Information supplied:
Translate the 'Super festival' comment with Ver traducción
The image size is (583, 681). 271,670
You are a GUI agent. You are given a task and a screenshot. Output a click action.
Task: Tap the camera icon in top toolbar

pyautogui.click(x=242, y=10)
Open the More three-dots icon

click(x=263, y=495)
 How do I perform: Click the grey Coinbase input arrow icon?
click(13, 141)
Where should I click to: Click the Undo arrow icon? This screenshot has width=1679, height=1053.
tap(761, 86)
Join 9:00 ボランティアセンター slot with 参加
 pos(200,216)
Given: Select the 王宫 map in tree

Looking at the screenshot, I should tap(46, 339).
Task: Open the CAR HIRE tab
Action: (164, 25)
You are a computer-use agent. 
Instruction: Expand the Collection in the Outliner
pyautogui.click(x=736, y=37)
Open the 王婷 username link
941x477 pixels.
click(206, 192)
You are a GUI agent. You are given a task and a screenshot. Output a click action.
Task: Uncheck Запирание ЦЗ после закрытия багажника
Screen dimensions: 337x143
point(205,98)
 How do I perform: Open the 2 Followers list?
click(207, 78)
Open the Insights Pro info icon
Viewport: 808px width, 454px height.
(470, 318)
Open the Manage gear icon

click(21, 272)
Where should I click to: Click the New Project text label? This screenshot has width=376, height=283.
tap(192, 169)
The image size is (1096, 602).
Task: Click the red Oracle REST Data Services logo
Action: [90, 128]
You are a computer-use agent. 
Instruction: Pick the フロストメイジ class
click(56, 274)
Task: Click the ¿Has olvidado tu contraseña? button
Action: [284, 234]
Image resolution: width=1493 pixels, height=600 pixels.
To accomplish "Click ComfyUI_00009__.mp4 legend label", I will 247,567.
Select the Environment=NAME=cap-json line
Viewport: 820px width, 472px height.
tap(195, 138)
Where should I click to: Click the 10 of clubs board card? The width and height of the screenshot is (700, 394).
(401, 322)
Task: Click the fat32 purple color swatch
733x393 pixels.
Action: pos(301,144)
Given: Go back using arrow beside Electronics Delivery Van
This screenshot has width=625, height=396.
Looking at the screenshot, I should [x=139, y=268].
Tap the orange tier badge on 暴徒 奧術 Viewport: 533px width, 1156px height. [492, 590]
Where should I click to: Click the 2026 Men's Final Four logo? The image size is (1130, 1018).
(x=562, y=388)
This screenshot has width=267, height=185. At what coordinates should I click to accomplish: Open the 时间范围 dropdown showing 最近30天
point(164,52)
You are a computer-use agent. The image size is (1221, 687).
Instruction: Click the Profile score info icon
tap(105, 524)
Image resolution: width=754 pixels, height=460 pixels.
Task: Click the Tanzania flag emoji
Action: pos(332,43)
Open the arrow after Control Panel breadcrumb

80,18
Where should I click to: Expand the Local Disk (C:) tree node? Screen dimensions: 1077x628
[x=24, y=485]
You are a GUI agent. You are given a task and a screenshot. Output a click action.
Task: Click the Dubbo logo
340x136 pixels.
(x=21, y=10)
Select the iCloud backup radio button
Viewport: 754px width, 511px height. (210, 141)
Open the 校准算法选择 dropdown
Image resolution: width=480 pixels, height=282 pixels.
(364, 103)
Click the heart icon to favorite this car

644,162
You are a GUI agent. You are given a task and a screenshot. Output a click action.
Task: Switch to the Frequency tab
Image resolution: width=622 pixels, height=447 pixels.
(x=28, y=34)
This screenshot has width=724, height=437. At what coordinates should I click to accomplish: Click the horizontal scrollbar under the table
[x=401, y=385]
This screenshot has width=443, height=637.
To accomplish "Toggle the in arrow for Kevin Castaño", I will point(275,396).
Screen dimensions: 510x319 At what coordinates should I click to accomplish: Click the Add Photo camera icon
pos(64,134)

What the exercise asks: From the first line to the last, return the data exactly.

Result:
Translate the 'Super festival' comment with Ver traducción
The image size is (583, 681). 271,670
You are a GUI agent. You are given a task and a screenshot. Output a click action.
Task: Tap the camera icon in top toolbar

pyautogui.click(x=242, y=10)
Open the More three-dots icon

click(x=263, y=495)
 How do I perform: Click the grey Coinbase input arrow icon?
click(13, 141)
Where should I click to: Click the Undo arrow icon? This screenshot has width=1679, height=1053.
tap(761, 86)
Join 9:00 ボランティアセンター slot with 参加
 pos(200,216)
Given: Select the 王宫 map in tree

Looking at the screenshot, I should tap(46, 339).
Task: Open the CAR HIRE tab
Action: (164, 25)
You are a computer-use agent. 
Instruction: Expand the Collection in the Outliner
pyautogui.click(x=736, y=37)
Open the 王婷 username link
941x477 pixels.
click(206, 192)
You are a GUI agent. You are given a task and a screenshot. Output a click action.
Task: Uncheck Запирание ЦЗ после закрытия багажника
Screen dimensions: 337x143
point(205,98)
 How do I perform: Open the 2 Followers list?
click(207, 78)
Open the Insights Pro info icon
Viewport: 808px width, 454px height.
(470, 318)
Open the Manage gear icon

click(21, 272)
Where should I click to: Click the New Project text label? This screenshot has width=376, height=283.
tap(192, 169)
The image size is (1096, 602).
Task: Click the red Oracle REST Data Services logo
Action: [90, 128]
You are a computer-use agent. 
Instruction: Pick the フロストメイジ class
click(56, 274)
Task: Click the ¿Has olvidado tu contraseña? button
Action: [284, 234]
Image resolution: width=1493 pixels, height=600 pixels.
To accomplish "Click ComfyUI_00009__.mp4 legend label", I will 247,567.
Select the Environment=NAME=cap-json line
Viewport: 820px width, 472px height.
tap(195, 138)
Where should I click to: Click the 10 of clubs board card? The width and height of the screenshot is (700, 394).
(401, 322)
Task: Click the fat32 purple color swatch
733x393 pixels.
Action: pos(301,144)
Given: Go back using arrow beside Electronics Delivery Van
This screenshot has width=625, height=396.
Looking at the screenshot, I should [x=139, y=268].
Tap the orange tier badge on 暴徒 奧術 Viewport: 533px width, 1156px height. [492, 590]
Where should I click to: Click the 2026 Men's Final Four logo? The image size is (1130, 1018).
(x=562, y=388)
This screenshot has width=267, height=185. At what coordinates should I click to accomplish: Open the 时间范围 dropdown showing 最近30天
point(164,52)
You are a computer-use agent. The image size is (1221, 687).
Instruction: Click the Profile score info icon
tap(105, 524)
Image resolution: width=754 pixels, height=460 pixels.
Task: Click the Tanzania flag emoji
Action: pos(332,43)
Open the arrow after Control Panel breadcrumb

80,18
Where should I click to: Expand the Local Disk (C:) tree node? Screen dimensions: 1077x628
[x=24, y=485]
You are a GUI agent. You are given a task and a screenshot. Output a click action.
Task: Click the Dubbo logo
340x136 pixels.
(x=21, y=10)
Select the iCloud backup radio button
Viewport: 754px width, 511px height. (210, 141)
Open the 校准算法选择 dropdown
Image resolution: width=480 pixels, height=282 pixels.
(364, 103)
Click the heart icon to favorite this car

644,162
You are a GUI agent. You are given a task and a screenshot. Output a click action.
Task: Switch to the Frequency tab
Image resolution: width=622 pixels, height=447 pixels.
(x=28, y=34)
This screenshot has width=724, height=437. At what coordinates should I click to accomplish: Click the horizontal scrollbar under the table
[x=401, y=385]
This screenshot has width=443, height=637.
To accomplish "Toggle the in arrow for Kevin Castaño", I will point(275,396).
Screen dimensions: 510x319 At what coordinates should I click to accomplish: Click the Add Photo camera icon
pos(64,134)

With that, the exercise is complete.